Kenai Peninsula College freshmen Georgette Morgan said she attended the president’s talk at the campus because she wanted to meet him. She said she hadn’t previously been aware of the state’s fiscal crisis, or the effect it has had and will have on the university.
“It is kind of concerning,” Morgan said. “I like the medical field, I am really interested in it, and I am hoping that they don’t take it out.”
The regents and university administration are preparing to make cuts if the requested money from the state is not made available, Johnsen said.
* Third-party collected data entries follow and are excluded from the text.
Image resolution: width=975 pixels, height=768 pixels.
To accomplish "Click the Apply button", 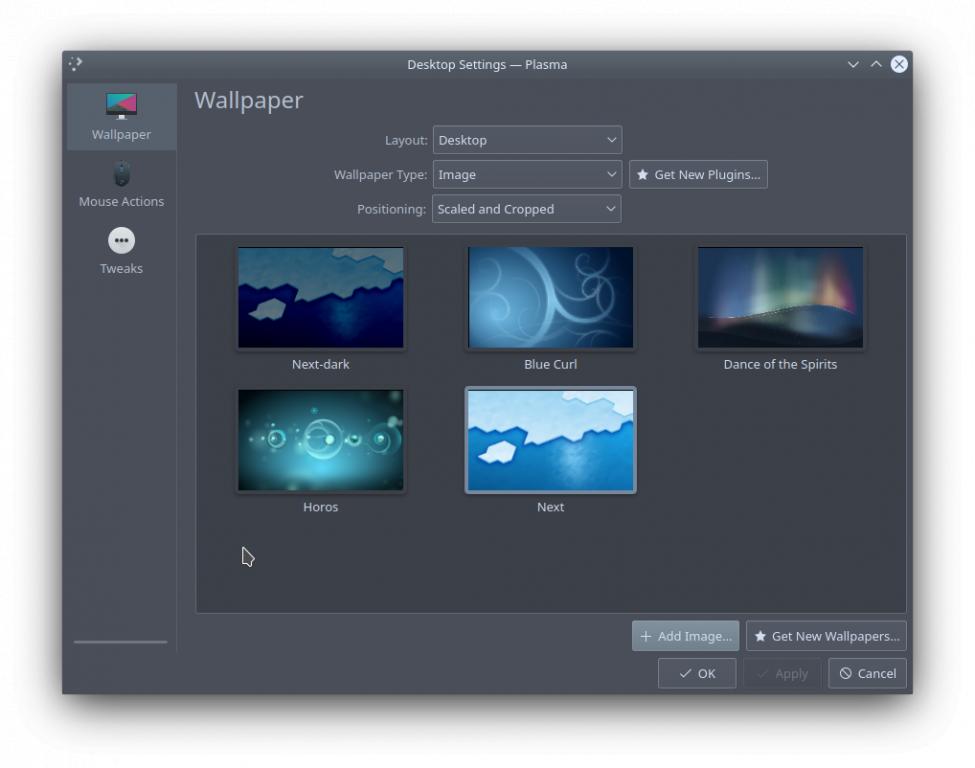I will pyautogui.click(x=782, y=674).
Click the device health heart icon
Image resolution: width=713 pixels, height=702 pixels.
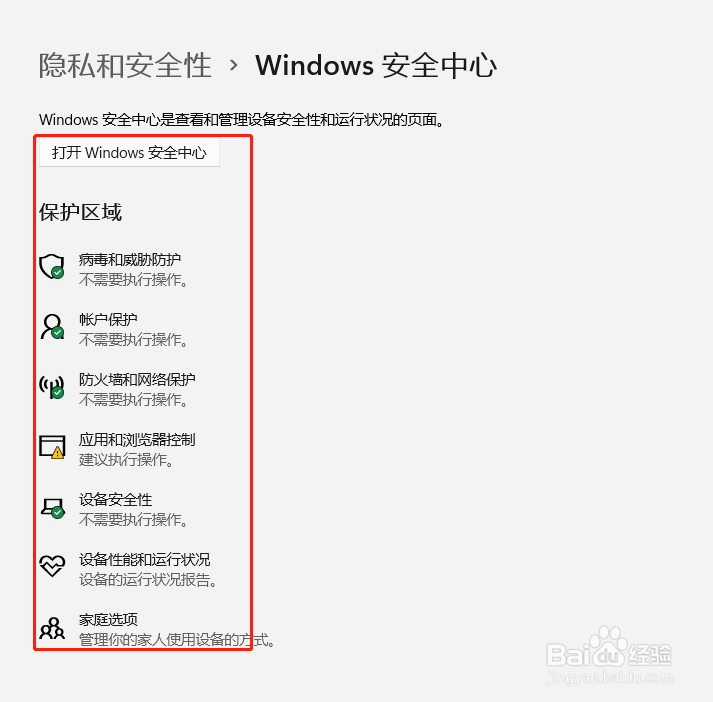coord(52,566)
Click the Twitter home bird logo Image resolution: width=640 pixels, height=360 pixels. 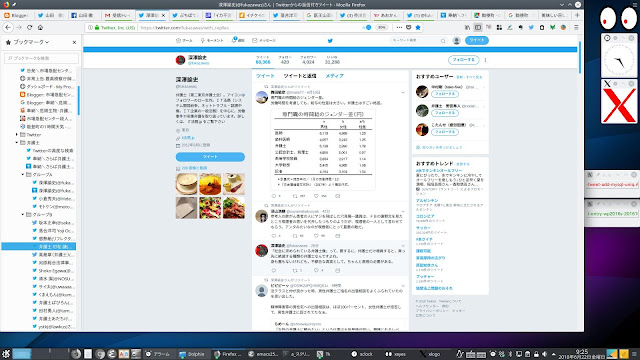coord(330,40)

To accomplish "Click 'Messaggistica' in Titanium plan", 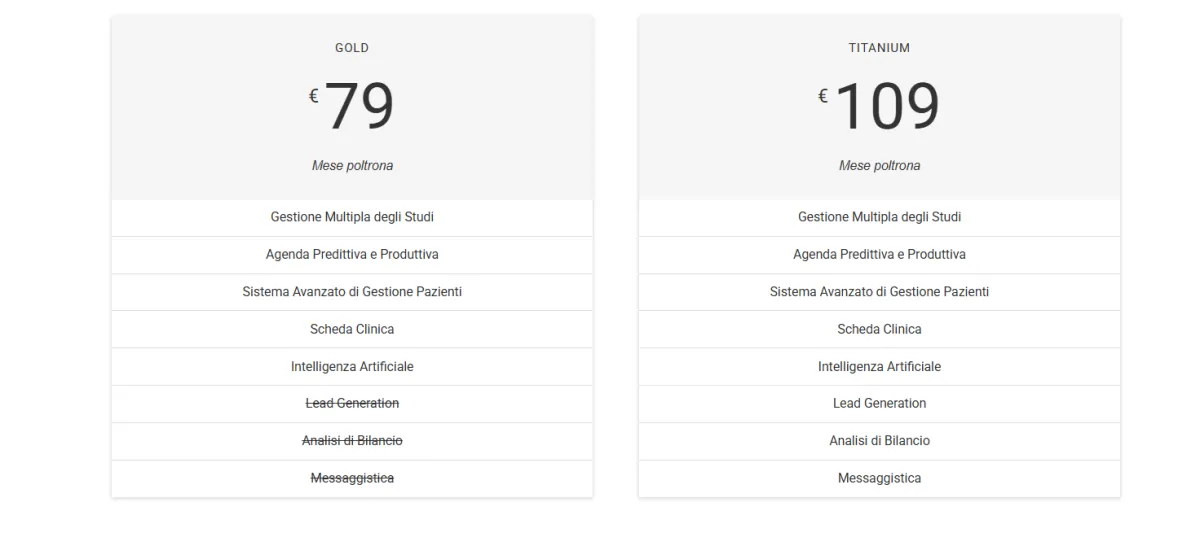I will [x=879, y=478].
Programs may be consolidated or eliminated depending on location and enrollment, and other “various contingencies” are being put in place, including the importance of establishing stronger community partnerships, he said.
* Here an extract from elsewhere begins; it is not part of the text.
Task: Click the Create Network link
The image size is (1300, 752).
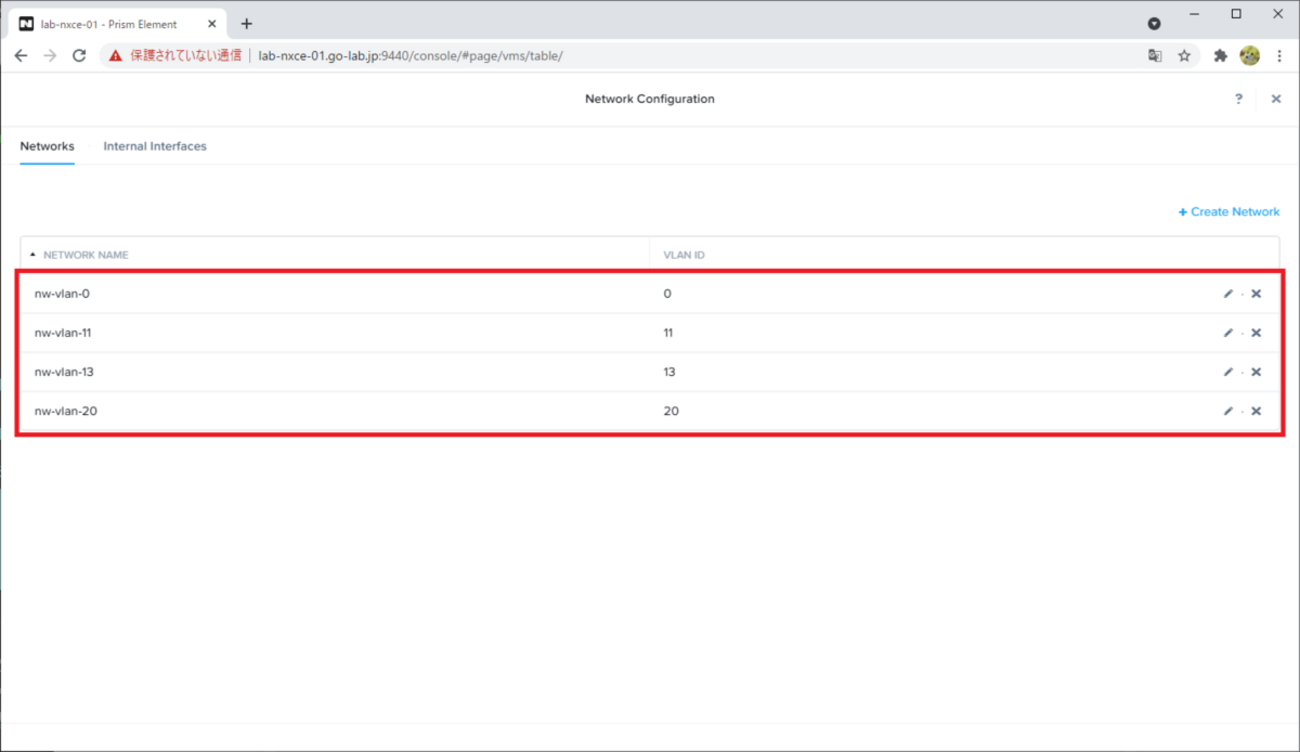Action: (1228, 211)
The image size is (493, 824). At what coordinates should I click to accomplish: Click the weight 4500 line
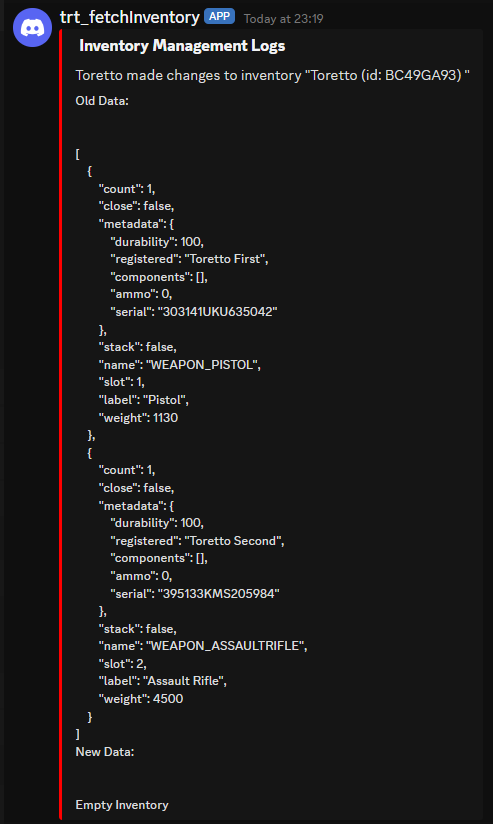click(x=141, y=699)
Johnsen said an example of the strategy would be if Kenai Peninsula College Director Gary Turner came to him and requested funding for a new residence hall. It would be unlikely the state would fund the project, but funding could potentially come from private investors, whom the college would pay back with revenue raised by housing fees, he said.
The Kenai Peninsula is unique in that the community has already shouldered some responsibility for providing the services and resources to students attending classes at the local campuses, Johnsen said. The Kenai Peninsula Borough Assembly chose to fund KPC with nearly $727,000 this year alone, most of which goes directly to the community college’s JumpStart program, he said.
JumpStart is only one of many offerings high school students have in higher eduction through the university, Johnsen said. He drove the point home before an audience of nearly 250 at Kenai Central High School Tuesday.
Johnsen also cited the US News and World Report’s 2015 school rankings. The list’s top schools graduate 91 percent of students within four years, while the University of Alaska Anchorage graduates 28 percent within six years.
Turner said it is the first time a UA president has made it to the peninsula in about seven years. He said it is imperative for the president to make the connections between the services he is in the care of and the people who are utilizing them.
KRC Student Union President Jayce Roberston said Johnsen seems to be genuinely invested in the success of the university’s population.
“I have been encouraged every time I have been around him,” Roberston said. “He seems to be focused and constantly driven and constantly thinking of the students.”